Toujours plus fort !!

S'il fallait résumer l'évolution de la musique occidentale depuis le moyen âge, il est probable que trois mots suffiraient: toujours plus fort !! Donnons quelques repères historiques:

  • Paris, le 15 août 1728. Marin Marais, musicien de la chambre du Roy, décède à l'âge de soixante-treize ans. C'était un des grands maîtres de la viole de gambe, et sans doute l'un des derniers. Il aura vu la viole progressivement remplacée dans la musique savante par un instrument criard au son agressif qu'on croyait réservé au danses du peuple: le violon. Lorsqu'il meurt, il le sait, il est déjà trop tard, l'aristocratique viole ne plaît plus qu'à quelques nostalgiques. Des poèmes satiriques moquent son embonpoint, ses soupirs asthmatiques et plaintifs. La famille tout entière des violes (dessus de viole, viole d'amour, taille, viole de gambe) est amenée à disparaître, sauf la contrebasse de viole qui a curieusement survécu dans l'orchestre symphonique.

_À faire_:
1. D'après l'extrait sur l'évolution de la musique occidentale, à quel âge Marin Marais est-il mort ?
2. Traduisez en anglais cette phrase de l'extrait sur l'évolution de la musique occidentale : « C'était un des grands maîtres de la viole de gambe, et sans doute l'un des derniers. »
3. Prolongez l'extrait sur l'évolution de la musique occidentale à partir de sa dernière phrase.

_Matériel fourni_:
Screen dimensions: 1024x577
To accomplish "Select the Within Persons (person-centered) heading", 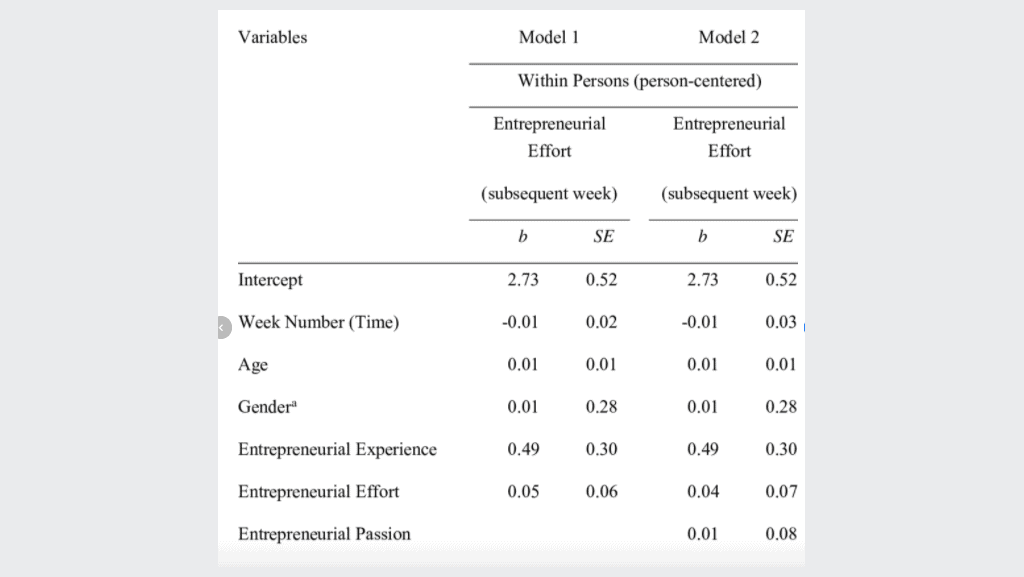I will (639, 81).
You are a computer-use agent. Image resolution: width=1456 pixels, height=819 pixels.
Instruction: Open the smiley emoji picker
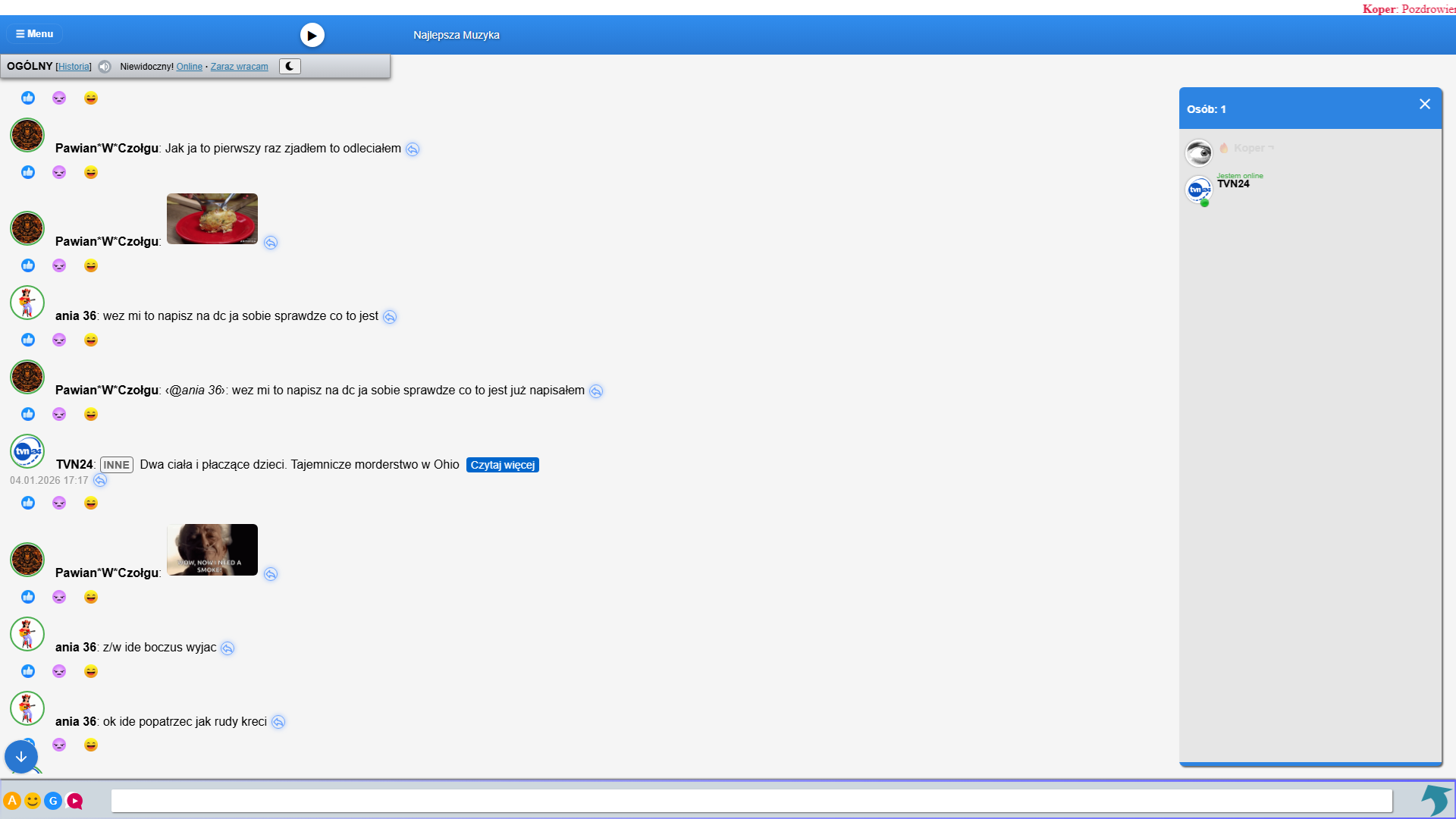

_Corrigé des exercices_:
1. À soixante-treize ans.

2. He was one of the great masters of the viola da gamba, and probably one of the last.

3.
  • Londres, 1768 Jean-Chrétien Bach connaît à Londres un grand succès avec des concerts donnés sur le fortepiano de Zumpe, un instrument où les cordes sont frappées par des marteaux et dont le son est plus puissant et projette mieux que le clavecin ou le clavicorde. Le principe a été inventé par le facteur italien Cristofori dans les années 1720, importé en Allemagne par Silbermann, dont les instruments ont été vivement critiqués par le père de Jean-Chrétien Bach (un certain Jean-Sébastien...). D'un prix abordable, les pianoforte carrés de Zumpe se vendent comme des petits pains à la classe moyenne anglaise. Les jours du clavecin sont comptés, il ne survivra pas au XVIIIe siècle.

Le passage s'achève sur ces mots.